To change the past self we must fully revisit it. The power of suggestion is extremely powerful and can indeed change the present self, at least temporarily, through the power of dissociation. However, our wholeness requires us to fully associate with ourselves, which requires full acceptance, not dissociation, from our past self, and all it has experienced.
When we encounter our past self we must be willing to feel the fullness of everything it has experienced. This includes its feelings, bodily sensations, and beliefs, particularly around powerful experiences that overwhelmed its capacities and froze its further development.
The presence of the past self’s frozen state is experienced in what is called a trigger. When we are triggered our past self eclipses present self adaptation, as we become locked in our frozen past. Often, we expect others to respect our triggers, controlling their speech and behavior so as to protect us from experiencing the sting of our triggered, unsettled younger self.
Relationships are often tasked to avoid each other’s minefield of triggers. Sometimes this is considered an act of true love. How ironic. For triggers, once resolved, are the gateway to new and fuller love of self and other.
When the present self is fully able to be present to the experience of its past self, we begin to change the past. For one thing, this very act of showing up establishes a new fact of the past: Whatever was experienced in the past no longer has the power to shut one down.
When the present self is fully present for the past self it is also no longer alone. This alters its isolated experience of the past, as the present self becomes a true traveling companion to the past self’s journey.

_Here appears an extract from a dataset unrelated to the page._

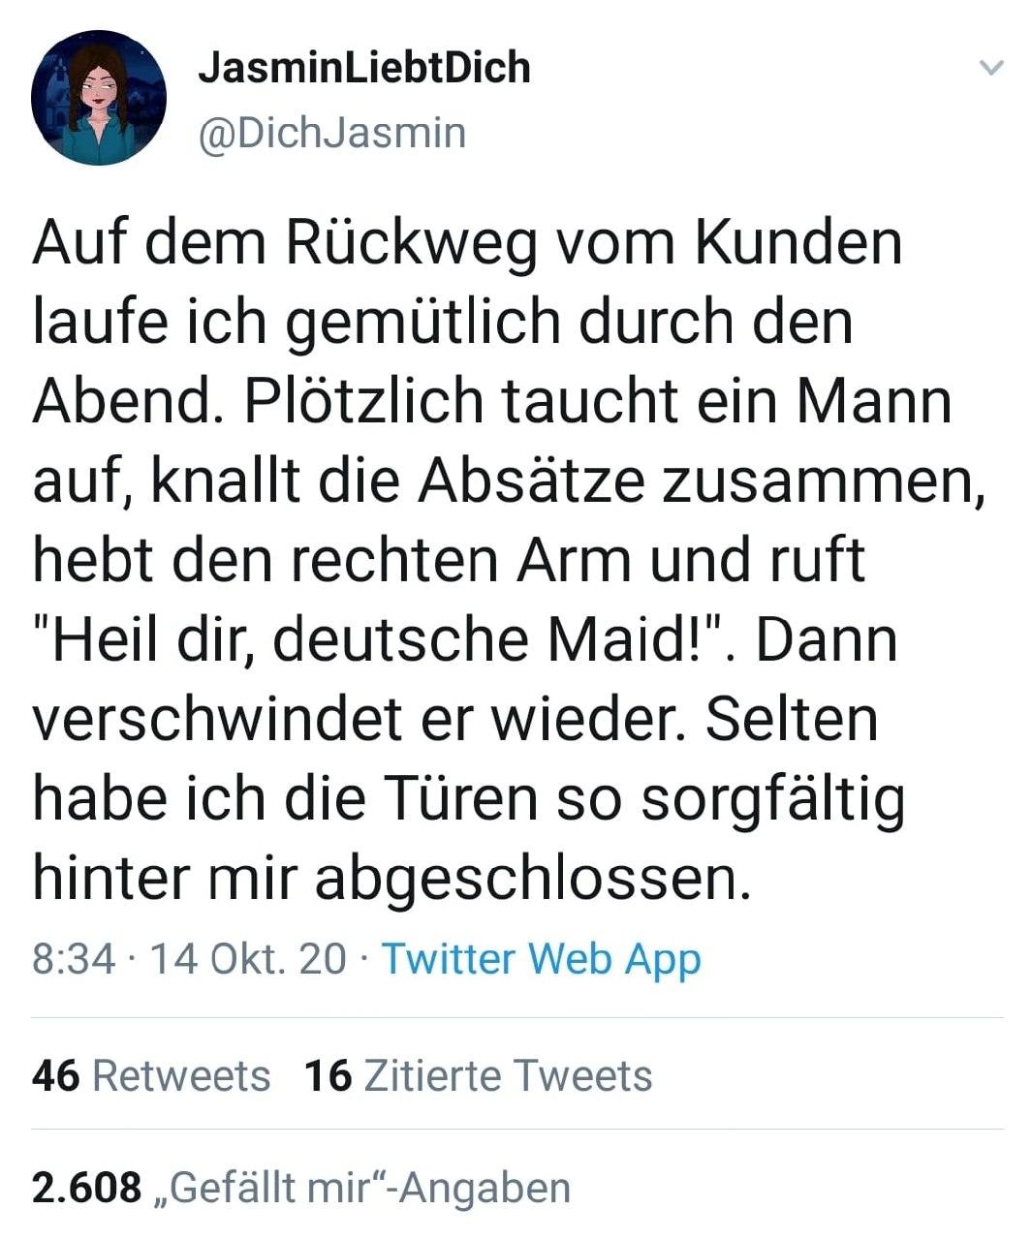Click the final line 'hinter mir abgeschlossen.'
This screenshot has width=1032, height=1240.
click(x=392, y=879)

When the past self relives its frozen moments, it is encouraged to express its innate reactions that were previously suppressed. Words and agency come on line and metabolize a prior silent scream. The body breaths deeply as it expands beyond its habitual, frozen in time, stance.
In a dream, I am back in an old neighborhood under great siege of winter storm. I am confronted by an intimidating, rageful acquaintance. His threatening silent glare intensifies as his eyes bulge. I force myself to speak, refusing to accept this frozen encounter. A portion of my past self is changed in that moment.
Dreams often present us with dramas that are permutations of our frozen moments. With consciousness we can send our present ego self into dreaming with the intent to act where we were once previously frozen. Ego advance in dreaming generalizes to ego advance in waking life.
Often, the cognitive understanding of frozen moments in time is highly distorted for defensive reasons, or developmentally hampered by the age at which the traumatizing event occurred. The developmentally matured and advanced present self can be extremely helpful in broadening the scope of the past self’s experience by exploring factors unavailable to the younger self. This can considerably alter the past self’s identity, which then contributes a changed foundational stone to the present self’s state of being.
A fully transformed younger self no longer lives in the prison cell of its frozen past. While this in no way erases the facts of its prior experience, the younger self is no longer emotionally or cognitively conditioned by it. Its freed energy is liberated to rejoin its wholeness of being.
Thus, the past becomes fully recovered, resolved and revitalized for new life. The fully matured past self delivers its evolved gift to the present and future of self. This is how to truly erase personal history.